A recente queda dos preços no setor de energia solar significa que os painéis chineses estão sendo vendidos por um preço que alcança cerca de metade dos custos de fabricação para membros da associação da indústria europeia de produção solar, diz Johan Lindahl, o secretário-geral do grupo. Cerca de 40% dos painéis fabricados este ano pelos membros que responderam a uma pesquisa da associação, estavam parados nos estoques.
Um produtor norueguês de wafers solares, um componente fundamental na fabricação dos painéis, quebrou em agosto. Sua única concorrente restante na Europa, a NorSun, parou a produção nas últimas semanas porque seus clientes – a maioria fabricantes europeus de células e painéis solares – não estão conseguindo vender seus produtos, segundo Carsten Rohr, diretor comercial da NorSun.

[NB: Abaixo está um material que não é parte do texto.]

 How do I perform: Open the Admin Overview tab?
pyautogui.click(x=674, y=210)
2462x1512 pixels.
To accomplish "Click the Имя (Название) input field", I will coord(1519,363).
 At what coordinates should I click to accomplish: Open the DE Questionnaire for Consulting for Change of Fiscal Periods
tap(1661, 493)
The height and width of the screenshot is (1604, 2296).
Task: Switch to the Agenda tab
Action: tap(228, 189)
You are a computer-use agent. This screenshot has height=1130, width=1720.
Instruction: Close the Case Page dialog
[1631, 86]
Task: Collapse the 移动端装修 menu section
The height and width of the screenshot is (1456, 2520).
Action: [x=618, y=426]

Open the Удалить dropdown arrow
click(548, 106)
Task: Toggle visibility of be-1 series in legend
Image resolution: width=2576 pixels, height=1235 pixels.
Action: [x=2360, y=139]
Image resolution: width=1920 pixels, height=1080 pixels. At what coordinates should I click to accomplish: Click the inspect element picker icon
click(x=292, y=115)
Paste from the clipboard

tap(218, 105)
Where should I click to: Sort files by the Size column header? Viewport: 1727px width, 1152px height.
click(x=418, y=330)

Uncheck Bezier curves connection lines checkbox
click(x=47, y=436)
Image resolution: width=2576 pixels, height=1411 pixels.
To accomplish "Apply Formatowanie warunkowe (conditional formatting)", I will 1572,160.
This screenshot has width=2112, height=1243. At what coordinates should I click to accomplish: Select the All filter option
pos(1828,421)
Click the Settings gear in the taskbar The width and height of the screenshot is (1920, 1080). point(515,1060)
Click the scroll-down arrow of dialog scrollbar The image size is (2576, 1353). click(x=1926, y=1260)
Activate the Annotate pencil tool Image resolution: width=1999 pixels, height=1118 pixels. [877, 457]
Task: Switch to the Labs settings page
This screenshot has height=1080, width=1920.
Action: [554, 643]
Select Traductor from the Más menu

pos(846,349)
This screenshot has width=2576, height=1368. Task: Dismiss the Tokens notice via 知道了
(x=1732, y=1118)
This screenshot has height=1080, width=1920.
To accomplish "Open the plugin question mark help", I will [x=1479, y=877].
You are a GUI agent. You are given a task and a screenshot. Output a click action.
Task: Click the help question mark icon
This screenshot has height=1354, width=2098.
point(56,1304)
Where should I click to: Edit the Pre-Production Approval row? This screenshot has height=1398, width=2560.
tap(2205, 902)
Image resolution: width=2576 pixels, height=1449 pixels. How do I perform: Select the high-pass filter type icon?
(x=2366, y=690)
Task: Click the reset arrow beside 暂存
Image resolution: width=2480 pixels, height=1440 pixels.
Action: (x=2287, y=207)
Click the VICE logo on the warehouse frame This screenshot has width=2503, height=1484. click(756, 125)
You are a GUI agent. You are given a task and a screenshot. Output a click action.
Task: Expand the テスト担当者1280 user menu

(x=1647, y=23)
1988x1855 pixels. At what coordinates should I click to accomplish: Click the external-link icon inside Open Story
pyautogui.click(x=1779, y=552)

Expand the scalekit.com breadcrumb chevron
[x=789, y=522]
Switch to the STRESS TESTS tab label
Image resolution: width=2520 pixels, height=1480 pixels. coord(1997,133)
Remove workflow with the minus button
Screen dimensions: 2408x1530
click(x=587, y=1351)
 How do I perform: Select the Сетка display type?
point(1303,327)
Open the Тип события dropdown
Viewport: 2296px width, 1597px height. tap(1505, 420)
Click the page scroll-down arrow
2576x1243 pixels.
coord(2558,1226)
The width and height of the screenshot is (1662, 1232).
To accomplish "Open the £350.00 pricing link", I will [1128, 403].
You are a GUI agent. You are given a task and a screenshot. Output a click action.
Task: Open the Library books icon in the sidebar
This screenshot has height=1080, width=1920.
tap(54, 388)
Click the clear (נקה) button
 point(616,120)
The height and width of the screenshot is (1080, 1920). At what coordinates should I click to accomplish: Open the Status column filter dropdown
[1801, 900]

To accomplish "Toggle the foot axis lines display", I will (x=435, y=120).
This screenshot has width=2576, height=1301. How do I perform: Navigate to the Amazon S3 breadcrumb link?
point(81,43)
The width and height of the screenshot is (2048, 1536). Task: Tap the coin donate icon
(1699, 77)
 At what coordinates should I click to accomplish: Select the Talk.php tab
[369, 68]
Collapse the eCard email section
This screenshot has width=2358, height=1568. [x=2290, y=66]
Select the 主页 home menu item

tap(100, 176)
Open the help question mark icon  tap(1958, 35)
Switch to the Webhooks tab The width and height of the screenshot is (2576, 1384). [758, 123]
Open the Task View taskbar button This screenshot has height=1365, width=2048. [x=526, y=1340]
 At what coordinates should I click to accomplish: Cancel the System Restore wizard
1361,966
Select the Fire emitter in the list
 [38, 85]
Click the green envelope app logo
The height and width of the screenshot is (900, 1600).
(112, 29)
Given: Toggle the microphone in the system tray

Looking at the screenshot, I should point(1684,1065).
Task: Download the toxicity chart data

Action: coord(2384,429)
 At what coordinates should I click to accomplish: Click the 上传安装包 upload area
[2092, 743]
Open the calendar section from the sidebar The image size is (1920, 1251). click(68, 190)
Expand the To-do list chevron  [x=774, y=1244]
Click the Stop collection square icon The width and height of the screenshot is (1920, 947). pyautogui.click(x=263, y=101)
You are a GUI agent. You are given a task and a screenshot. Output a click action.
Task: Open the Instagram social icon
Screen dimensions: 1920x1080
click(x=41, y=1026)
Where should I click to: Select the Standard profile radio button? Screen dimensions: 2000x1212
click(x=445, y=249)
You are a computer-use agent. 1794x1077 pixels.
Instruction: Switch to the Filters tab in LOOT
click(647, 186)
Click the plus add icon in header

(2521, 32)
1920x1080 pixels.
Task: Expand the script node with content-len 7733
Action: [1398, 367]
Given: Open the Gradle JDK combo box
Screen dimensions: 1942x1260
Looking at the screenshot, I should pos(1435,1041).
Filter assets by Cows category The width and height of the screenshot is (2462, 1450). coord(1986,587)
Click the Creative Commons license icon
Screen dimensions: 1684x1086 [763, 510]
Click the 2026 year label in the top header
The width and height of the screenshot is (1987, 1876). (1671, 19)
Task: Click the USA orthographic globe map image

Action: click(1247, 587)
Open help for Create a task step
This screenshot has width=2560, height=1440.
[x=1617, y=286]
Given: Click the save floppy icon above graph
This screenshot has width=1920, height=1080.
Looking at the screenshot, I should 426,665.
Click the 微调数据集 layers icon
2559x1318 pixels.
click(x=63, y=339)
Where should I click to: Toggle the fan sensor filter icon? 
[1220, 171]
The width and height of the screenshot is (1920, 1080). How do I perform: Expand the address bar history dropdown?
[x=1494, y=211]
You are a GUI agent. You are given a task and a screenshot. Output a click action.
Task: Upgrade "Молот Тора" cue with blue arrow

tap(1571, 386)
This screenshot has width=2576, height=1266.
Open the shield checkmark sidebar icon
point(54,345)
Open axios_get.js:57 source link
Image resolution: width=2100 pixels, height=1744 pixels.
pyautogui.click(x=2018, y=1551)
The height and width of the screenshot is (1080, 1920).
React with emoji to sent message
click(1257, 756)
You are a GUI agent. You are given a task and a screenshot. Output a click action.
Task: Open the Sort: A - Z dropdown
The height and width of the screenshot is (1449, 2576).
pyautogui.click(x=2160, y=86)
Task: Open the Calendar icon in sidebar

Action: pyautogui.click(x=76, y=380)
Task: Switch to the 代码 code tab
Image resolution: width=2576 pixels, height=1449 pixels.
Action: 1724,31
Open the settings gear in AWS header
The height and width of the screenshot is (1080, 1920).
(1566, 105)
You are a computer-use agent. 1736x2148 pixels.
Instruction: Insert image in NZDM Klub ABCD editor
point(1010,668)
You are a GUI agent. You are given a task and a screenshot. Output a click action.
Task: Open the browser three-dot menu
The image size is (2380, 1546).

Nesse ritmo, a dependência da Europa da indústria chinesa de energia solar está aumentando, em vez de diminuir, segundo Gunter Erfurt, presidente-executivo da Meyer Burger, uma fabricante suíça de células e painéis solares. A companhia optou por adiar sua planejada expansão na Europa, transferindo em vez disso equipamentos de produção para uma nova fábrica nos EUA, aproveitando os grandes subsídios oferecidos pelo governo americano aos fabricantes de equipamentos de geração de energia solar.
Observadores do mercado afirmam que o excesso de oferta poderá se resolver mais rapidamente do que o esperado, porque algumas companhias deverão cancelar ou adiar seus planos de expansão e outras estão aposentando fábricas antigas em favor de outras novas.
Ainda assim, alguns executivos chineses do setor, como Liu Yiyang, vice-secretário-geral da China Photovoltaic Association, estão pedindo que os governos locais para que pisem no freio nos investimentos em tecnologia verde.
Em janeiro, a Bolsa de Valores de Shenzhen emitiu uma carta de preocupação à Suzhou Shijing Technology, conhecida por seus equipamentos de controle de poluição. A bolsa perguntou de onde ela estava tirando seu investimento de US$ 1,5 bilhão para construir uma fábrica de células solares. Os ativos totais da companhia estão avaliados em apenas US$ 450 milhões.
Em sua resposta, a Shijing disse que 60% do investimento seria fornecido pelo governo local, incluindo a construção da infraestrutura da fábrica e dormitórios, além da concessão de subsídios para equipamentos e eletricidade.
Quando indagada sobre o progresso do projeto solar, a Shijing mencionou suas declarações públicas. No último relatório trimestral, divulgado em outubro, a companhia observou que estava “procedendo de maneira ordenada”.